Set down the records that follow exactly, every line of them.

↓

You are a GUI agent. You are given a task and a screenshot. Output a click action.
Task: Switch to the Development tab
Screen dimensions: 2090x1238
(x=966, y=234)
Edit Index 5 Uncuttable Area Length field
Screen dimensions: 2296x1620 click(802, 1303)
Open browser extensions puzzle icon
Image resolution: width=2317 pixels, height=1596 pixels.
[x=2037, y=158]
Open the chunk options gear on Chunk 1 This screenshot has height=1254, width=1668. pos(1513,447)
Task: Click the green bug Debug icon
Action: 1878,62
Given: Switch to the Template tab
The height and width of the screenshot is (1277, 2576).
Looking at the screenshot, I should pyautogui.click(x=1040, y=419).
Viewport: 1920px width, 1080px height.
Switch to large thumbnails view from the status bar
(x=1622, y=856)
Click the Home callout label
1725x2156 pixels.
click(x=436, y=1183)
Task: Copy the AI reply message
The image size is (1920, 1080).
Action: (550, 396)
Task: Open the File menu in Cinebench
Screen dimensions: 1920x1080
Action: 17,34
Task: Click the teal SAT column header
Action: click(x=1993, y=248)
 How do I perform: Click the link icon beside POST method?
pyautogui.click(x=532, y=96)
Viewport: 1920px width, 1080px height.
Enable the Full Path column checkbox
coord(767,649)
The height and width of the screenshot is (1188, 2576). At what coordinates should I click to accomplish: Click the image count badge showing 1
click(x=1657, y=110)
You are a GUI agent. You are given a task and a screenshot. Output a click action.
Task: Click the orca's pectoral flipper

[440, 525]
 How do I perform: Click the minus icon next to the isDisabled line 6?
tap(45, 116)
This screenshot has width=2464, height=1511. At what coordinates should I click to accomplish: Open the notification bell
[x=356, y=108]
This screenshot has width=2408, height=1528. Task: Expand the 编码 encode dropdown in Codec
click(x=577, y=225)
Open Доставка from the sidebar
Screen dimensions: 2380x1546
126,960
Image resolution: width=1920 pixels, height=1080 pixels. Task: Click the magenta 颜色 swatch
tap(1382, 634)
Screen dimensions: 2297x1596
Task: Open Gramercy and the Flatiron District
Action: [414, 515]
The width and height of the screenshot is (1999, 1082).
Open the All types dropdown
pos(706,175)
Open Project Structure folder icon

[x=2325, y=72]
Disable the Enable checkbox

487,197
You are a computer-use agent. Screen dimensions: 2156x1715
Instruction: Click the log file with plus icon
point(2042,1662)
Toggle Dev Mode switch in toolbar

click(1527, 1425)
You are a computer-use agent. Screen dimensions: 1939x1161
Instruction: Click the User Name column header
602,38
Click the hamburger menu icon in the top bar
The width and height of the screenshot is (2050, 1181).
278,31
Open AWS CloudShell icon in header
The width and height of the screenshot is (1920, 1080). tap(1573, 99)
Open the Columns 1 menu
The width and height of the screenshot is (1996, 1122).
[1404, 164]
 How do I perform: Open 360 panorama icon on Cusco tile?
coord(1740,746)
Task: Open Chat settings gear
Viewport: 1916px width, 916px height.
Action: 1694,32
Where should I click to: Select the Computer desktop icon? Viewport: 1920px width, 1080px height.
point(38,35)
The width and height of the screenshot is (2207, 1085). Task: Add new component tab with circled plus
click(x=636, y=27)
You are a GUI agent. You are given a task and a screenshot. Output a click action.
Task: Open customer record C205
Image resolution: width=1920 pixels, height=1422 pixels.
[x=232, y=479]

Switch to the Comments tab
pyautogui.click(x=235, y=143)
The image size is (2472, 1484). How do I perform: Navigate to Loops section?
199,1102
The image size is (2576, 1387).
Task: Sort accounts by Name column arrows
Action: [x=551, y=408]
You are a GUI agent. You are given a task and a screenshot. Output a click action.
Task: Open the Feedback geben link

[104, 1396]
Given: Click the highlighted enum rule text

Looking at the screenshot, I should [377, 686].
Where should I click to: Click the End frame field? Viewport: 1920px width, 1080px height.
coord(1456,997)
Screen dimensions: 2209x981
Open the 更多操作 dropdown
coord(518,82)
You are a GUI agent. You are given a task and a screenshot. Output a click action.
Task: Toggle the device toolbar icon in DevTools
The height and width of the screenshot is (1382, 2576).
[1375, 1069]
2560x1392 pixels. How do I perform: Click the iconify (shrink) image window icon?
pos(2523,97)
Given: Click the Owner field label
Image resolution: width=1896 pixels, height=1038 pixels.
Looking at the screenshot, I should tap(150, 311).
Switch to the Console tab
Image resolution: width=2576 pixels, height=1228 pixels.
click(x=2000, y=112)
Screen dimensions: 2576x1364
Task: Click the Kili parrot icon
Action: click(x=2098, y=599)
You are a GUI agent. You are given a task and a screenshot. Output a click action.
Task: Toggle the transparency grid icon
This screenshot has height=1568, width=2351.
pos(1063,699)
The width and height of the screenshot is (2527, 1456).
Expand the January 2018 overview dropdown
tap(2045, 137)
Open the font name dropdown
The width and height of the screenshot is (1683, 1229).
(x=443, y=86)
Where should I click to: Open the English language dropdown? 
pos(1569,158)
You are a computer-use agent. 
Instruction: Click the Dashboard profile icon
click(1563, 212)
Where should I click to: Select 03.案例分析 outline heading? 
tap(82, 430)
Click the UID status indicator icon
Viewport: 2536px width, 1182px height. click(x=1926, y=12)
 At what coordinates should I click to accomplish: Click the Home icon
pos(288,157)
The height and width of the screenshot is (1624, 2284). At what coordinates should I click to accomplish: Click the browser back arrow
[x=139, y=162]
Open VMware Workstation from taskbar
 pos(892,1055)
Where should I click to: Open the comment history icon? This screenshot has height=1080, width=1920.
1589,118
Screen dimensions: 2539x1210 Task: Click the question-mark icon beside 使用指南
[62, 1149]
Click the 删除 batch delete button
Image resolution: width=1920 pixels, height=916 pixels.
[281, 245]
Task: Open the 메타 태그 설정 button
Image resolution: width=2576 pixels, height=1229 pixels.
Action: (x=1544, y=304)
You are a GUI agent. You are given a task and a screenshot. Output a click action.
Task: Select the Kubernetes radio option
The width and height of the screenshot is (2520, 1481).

↑

- **Finished task**:
You are a GUI agent. You are given a task and a screenshot. Output a click action.
Task: Switch to the Development tab
Screen dimensions: 2090x1238
(x=966, y=234)
Edit Index 5 Uncuttable Area Length field
Screen dimensions: 2296x1620 click(802, 1303)
Open browser extensions puzzle icon
Image resolution: width=2317 pixels, height=1596 pixels.
[x=2037, y=158]
Open the chunk options gear on Chunk 1 This screenshot has height=1254, width=1668. pos(1513,447)
Task: Click the green bug Debug icon
Action: 1878,62
Given: Switch to the Template tab
The height and width of the screenshot is (1277, 2576).
Looking at the screenshot, I should pyautogui.click(x=1040, y=419).
Viewport: 1920px width, 1080px height.
Switch to large thumbnails view from the status bar
(x=1622, y=856)
Click the Home callout label
1725x2156 pixels.
click(x=436, y=1183)
Task: Copy the AI reply message
The image size is (1920, 1080).
Action: (550, 396)
Task: Open the File menu in Cinebench
Screen dimensions: 1920x1080
Action: 17,34
Task: Click the teal SAT column header
Action: click(x=1993, y=248)
 How do I perform: Click the link icon beside POST method?
pyautogui.click(x=532, y=96)
Viewport: 1920px width, 1080px height.
Enable the Full Path column checkbox
coord(767,649)
The height and width of the screenshot is (1188, 2576). At what coordinates should I click to accomplish: Click the image count badge showing 1
click(x=1657, y=110)
You are a GUI agent. You are given a task and a screenshot. Output a click action.
Task: Click the orca's pectoral flipper

[440, 525]
 How do I perform: Click the minus icon next to the isDisabled line 6?
tap(45, 116)
This screenshot has width=2464, height=1511. At what coordinates should I click to accomplish: Open the notification bell
[x=356, y=108]
This screenshot has width=2408, height=1528. Task: Expand the 编码 encode dropdown in Codec
click(x=577, y=225)
Open Доставка from the sidebar
Screen dimensions: 2380x1546
126,960
Image resolution: width=1920 pixels, height=1080 pixels. Task: Click the magenta 颜色 swatch
tap(1382, 634)
Screen dimensions: 2297x1596
Task: Open Gramercy and the Flatiron District
Action: [414, 515]
The width and height of the screenshot is (1999, 1082).
Open the All types dropdown
pos(706,175)
Open Project Structure folder icon

[x=2325, y=72]
Disable the Enable checkbox

487,197
You are a computer-use agent. Screen dimensions: 2156x1715
Instruction: Click the log file with plus icon
point(2042,1662)
Toggle Dev Mode switch in toolbar

click(1527, 1425)
You are a computer-use agent. Screen dimensions: 1939x1161
Instruction: Click the User Name column header
602,38
Click the hamburger menu icon in the top bar
The width and height of the screenshot is (2050, 1181).
278,31
Open AWS CloudShell icon in header
The width and height of the screenshot is (1920, 1080). tap(1573, 99)
Open the Columns 1 menu
The width and height of the screenshot is (1996, 1122).
[1404, 164]
 How do I perform: Open 360 panorama icon on Cusco tile?
coord(1740,746)
Task: Open Chat settings gear
Viewport: 1916px width, 916px height.
Action: 1694,32
Where should I click to: Select the Computer desktop icon? Viewport: 1920px width, 1080px height.
point(38,35)
The width and height of the screenshot is (2207, 1085). Task: Add new component tab with circled plus
click(x=636, y=27)
You are a GUI agent. You are given a task and a screenshot. Output a click action.
Task: Open customer record C205
Image resolution: width=1920 pixels, height=1422 pixels.
[x=232, y=479]

Switch to the Comments tab
pyautogui.click(x=235, y=143)
The image size is (2472, 1484). How do I perform: Navigate to Loops section?
199,1102
The image size is (2576, 1387).
Task: Sort accounts by Name column arrows
Action: [x=551, y=408]
You are a GUI agent. You are given a task and a screenshot. Output a click action.
Task: Open the Feedback geben link

[104, 1396]
Given: Click the highlighted enum rule text

Looking at the screenshot, I should [377, 686].
Where should I click to: Click the End frame field? Viewport: 1920px width, 1080px height.
coord(1456,997)
Screen dimensions: 2209x981
Open the 更多操作 dropdown
coord(518,82)
You are a GUI agent. You are given a task and a screenshot. Output a click action.
Task: Toggle the device toolbar icon in DevTools
The height and width of the screenshot is (1382, 2576).
[1375, 1069]
2560x1392 pixels. How do I perform: Click the iconify (shrink) image window icon?
pos(2523,97)
Given: Click the Owner field label
Image resolution: width=1896 pixels, height=1038 pixels.
Looking at the screenshot, I should tap(150, 311).
Switch to the Console tab
Image resolution: width=2576 pixels, height=1228 pixels.
click(x=2000, y=112)
Screen dimensions: 2576x1364
Task: Click the Kili parrot icon
Action: click(x=2098, y=599)
You are a GUI agent. You are given a task and a screenshot. Output a click action.
Task: Toggle the transparency grid icon
This screenshot has height=1568, width=2351.
pos(1063,699)
The width and height of the screenshot is (2527, 1456).
Expand the January 2018 overview dropdown
tap(2045, 137)
Open the font name dropdown
The width and height of the screenshot is (1683, 1229).
(x=443, y=86)
Where should I click to: Open the English language dropdown? 
pos(1569,158)
You are a computer-use agent. 
Instruction: Click the Dashboard profile icon
click(1563, 212)
Where should I click to: Select 03.案例分析 outline heading? 
tap(82, 430)
Click the UID status indicator icon
Viewport: 2536px width, 1182px height. click(x=1926, y=12)
 At what coordinates should I click to accomplish: Click the Home icon
pos(288,157)
The height and width of the screenshot is (1624, 2284). At what coordinates should I click to accomplish: Click the browser back arrow
[x=139, y=162]
Open VMware Workstation from taskbar
 pos(892,1055)
Where should I click to: Open the comment history icon? This screenshot has height=1080, width=1920.
1589,118
Screen dimensions: 2539x1210 Task: Click the question-mark icon beside 使用指南
[62, 1149]
Click the 删除 batch delete button
Image resolution: width=1920 pixels, height=916 pixels.
[281, 245]
Task: Open the 메타 태그 설정 button
Image resolution: width=2576 pixels, height=1229 pixels.
Action: (x=1544, y=304)
You are a GUI agent. You are given a task and a screenshot. Output a click action.
Task: Select the Kubernetes radio option
The width and height of the screenshot is (2520, 1481).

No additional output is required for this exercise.